La hija del Adelantado
La hija del Adelantado —¡Gran dificultad! exclamó la dueña. ¿Pues no os dicho que he oído yo misma una plática de mi ama con la camarera de doña Leonor, que fue quien acompañó a mi señora en la visita hecha a la hija del Adelantado? Melchora se retiró luego que hubo introducido a mi señora, y esta le refirió después los pormenores todos de la entrevista. Mi ama hilvanó una historia con la mayor habilidad, hizo creer a doña Leonor que Portocarrero la amaba y estaba comprometido a tomarla por esposa, y en prueba de su compromiso, le mostró el relicario, suponiendo haberle sido entregado por don Pedro, cuando en realidad lo tenía del herbolario, a quien Dios haya perdonado. Ahí tenéis explicada la enfermedad que padeció hace poco doña Leonor y su desvío de don Pedro; quien dicen se ha vuelto medio loco de la pesadumbre, sin que mi pobre ama haya recogido hasta ahora el fruto de su habilidad.
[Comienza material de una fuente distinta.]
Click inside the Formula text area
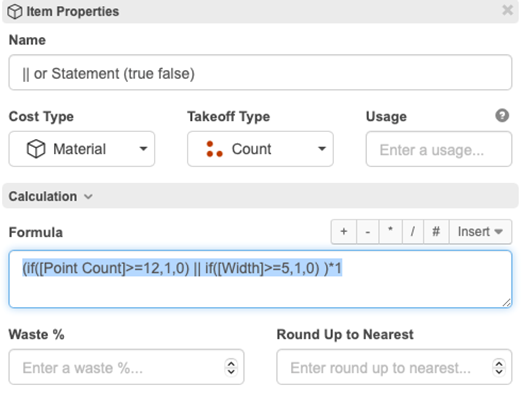This screenshot has height=404, width=523. point(260,279)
Calló la vieja y Rodríguez quedó profundamente pensativo. Sabía ya cuanto deseaba, y tenía cogidos todos los hilos de la intriga pérfida que la viuda había tramado contra doña Leonor y don Pedro de Portocarrero, su generoso defensor. Después de un momento de silencio, dijo Rodríguez a Margarita:
—¿A qué hora suele estar sola vuestra ama?